There is a world-class fossil site near Darmstadt: the Messel Pit. She became famous for the discovery of prehistoric horses and the early primate Darwinius massillae, called Ida. Small mammals, bats, terrestrial crocodiles, snakes and frogs as well as the remains of countless species of insects, arthropods, birds, fish and plants complete the very long list of finds. They were discovered in oil shale that had formed at the bottom of a lake. The lake was created by a volcanic eruption around 48 million years ago, in the Eocene era. For almost 100 years, people dug for lignite and oil shale in Messel.
Today the place is strictly protected as a UNESCO World Heritage Site – and no coal is mined, only fossils. The employees of the Senckenberg Society for Natural Research and the Hessian State Museum have been digging through the slate rock for several decades. “Around 600 finds were the result of the nine-week excavation in 2023, a not unusually high amount,” reports Torsten Wappler from the Hessian State Museum in Darmstadt. The lion’s share of the excavated objects, around 80 percent, are insect and plant remains. Fish are also plentiful, although there are only a few species. After all, there are ten to twenty vertebrates that are not fish every year. In 2023 there was even another ancient horse among the finds.
The latest scientific descriptions of the fossils deal with freshwater shrimps, previously unknown species of spiders and birds, and pythons. “Very few fossils of freshwater shrimp are known worldwide,” reports Sonja Wedmann from the Messel Research Department of the Senckenberg Society. On the specimen she examined under the magnifying glass, you can not only see the animal’s external shape and limbs, but also organs such as the animal’s ovaries and chewing stomach.
Senckenberg snake specialist Krister Smith raves about a young python found in the shale in 2023. “This animal is so well preserved that you can even see the cartilage of the long trachea,” he says. Researchers had already discovered a python fossil in Messel in 2020, and original boas had already discovered it. In the Eocene, these families – which were not so closely related – shared the European habitat. “That’s amazing,” Smith marvels. Because today these snakes do not occur together anywhere. Therefore, the theory was that both families of snakes compete so strongly with each other that they cannot coexist. But the fossils contradict this. The giant snakes disappeared from Europe around 15 million years ago due to the climatic cooling in the Miocene. How they got to their current range is unknown.
Reconstruction of an ecosystem
The purely systematic research into prehistoric animals is now increasingly taking a back seat in favor of describing the biodiversity of the time, the relationships between organisms and the paleoclimate. The tropically warm Messel was teeming with animals and plants. “Because of its extraordinary species richness, Messel is a unique site in the world for the study of ecosystems in modern earth history,” says geologist Philipe Havlik, managing director of the World Heritage site. A large group of Messel researchers is currently compiling all data on species abundances from all collections. Based on newer theoretical approaches to calculating biodiversity, they want to estimate how many species lived in Messel and how many they have not yet discovered. For the groups examined so far, there are statistically clear results that a maximum of two thirds of the species that are said to have lived in the region at that time are known, says Smith. The researchers don’t expect any new fish species, but rather many insect and plant species.

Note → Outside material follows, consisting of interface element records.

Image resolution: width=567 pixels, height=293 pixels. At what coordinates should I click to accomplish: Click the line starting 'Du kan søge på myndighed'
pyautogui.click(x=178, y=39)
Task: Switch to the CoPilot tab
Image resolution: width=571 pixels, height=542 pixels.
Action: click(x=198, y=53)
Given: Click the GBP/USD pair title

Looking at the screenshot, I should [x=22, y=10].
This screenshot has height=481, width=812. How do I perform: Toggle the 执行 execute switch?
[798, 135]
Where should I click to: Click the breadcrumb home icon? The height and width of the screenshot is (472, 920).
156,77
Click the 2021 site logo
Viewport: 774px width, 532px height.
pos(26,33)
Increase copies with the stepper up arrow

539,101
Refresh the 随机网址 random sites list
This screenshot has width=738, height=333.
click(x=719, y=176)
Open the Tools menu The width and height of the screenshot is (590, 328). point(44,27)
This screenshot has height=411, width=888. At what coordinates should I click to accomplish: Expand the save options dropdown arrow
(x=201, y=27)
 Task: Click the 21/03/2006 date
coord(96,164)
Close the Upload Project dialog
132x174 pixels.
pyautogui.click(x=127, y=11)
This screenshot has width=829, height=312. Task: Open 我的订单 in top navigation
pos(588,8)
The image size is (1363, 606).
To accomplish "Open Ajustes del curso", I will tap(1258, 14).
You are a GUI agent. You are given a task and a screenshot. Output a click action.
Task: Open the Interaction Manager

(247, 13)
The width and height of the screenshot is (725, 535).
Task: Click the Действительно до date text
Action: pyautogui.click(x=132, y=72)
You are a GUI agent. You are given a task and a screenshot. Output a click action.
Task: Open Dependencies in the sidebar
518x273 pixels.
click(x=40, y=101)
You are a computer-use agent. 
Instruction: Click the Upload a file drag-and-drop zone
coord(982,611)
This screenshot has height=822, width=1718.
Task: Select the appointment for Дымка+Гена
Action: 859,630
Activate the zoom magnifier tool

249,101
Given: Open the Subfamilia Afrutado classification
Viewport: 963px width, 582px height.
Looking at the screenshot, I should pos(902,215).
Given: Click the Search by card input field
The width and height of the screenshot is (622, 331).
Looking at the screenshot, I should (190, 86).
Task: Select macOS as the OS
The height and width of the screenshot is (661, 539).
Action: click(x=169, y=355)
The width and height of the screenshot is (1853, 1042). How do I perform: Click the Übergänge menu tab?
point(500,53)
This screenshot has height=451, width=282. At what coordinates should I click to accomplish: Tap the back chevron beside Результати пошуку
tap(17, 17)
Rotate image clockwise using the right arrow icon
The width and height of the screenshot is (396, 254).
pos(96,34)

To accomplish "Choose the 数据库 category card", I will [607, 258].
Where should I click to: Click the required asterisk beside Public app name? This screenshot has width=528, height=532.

The group of herbivorous arthropods was the most species-rich – and it still is today. Two reasons for the emergence of the enormous diversity are discussed: either a large variety of host plants provided many different niches for the invertebrate herbivores. Or each individual plant species offered many different habitats. Thorsten Wappler and his colleagues investigated this question and examined traces of feeding on over 10,500 fossil leaves from Messel and other sites. Depending on their diet and lifestyle, the hungry herbivores left behind different traces that can be used to determine who was nibbling on what. The data suggests that this phylum of animals was able to become so diverse because the diverse range of plant species provided them with many different ecological niches. “We can therefore use fossils to test fundamental theories about the origin of biodiversity and to draw conclusions for modern ecosystems,” states Wappler.
The Messel Pit not only tells the history of animals and plants and their relationships to one another, but it also bears witness to the climate that prevailed there 48 million years ago. The terrain was roughly where southern Italy is today on the globe, i.e. in middle latitudes. Global data indicates a tropical climate in the region. Researchers are currently analyzing what the local climate and weather in the Messel ecosystem were like as part of the VeWA project (Past warm periods as natural analogues of our ‘high CO2‘-climate future) by examining rock samples for certain marker molecules. In this way, you can document the alternation of dry and rainy seasons as well as temperature fluctuations with annual resolution. The result: In Messel it was an average of 20 degrees Celsius, 12 degrees warmer than today.
But why do we even want to know what the weather and climate changes were like in the Eocene period and how they influenced the community? Havlik is convinced: “If we do not understand how things were in the past, we will have difficulty understanding what lies ahead in the future in terms of climate change and the associated changes in biodiversity.”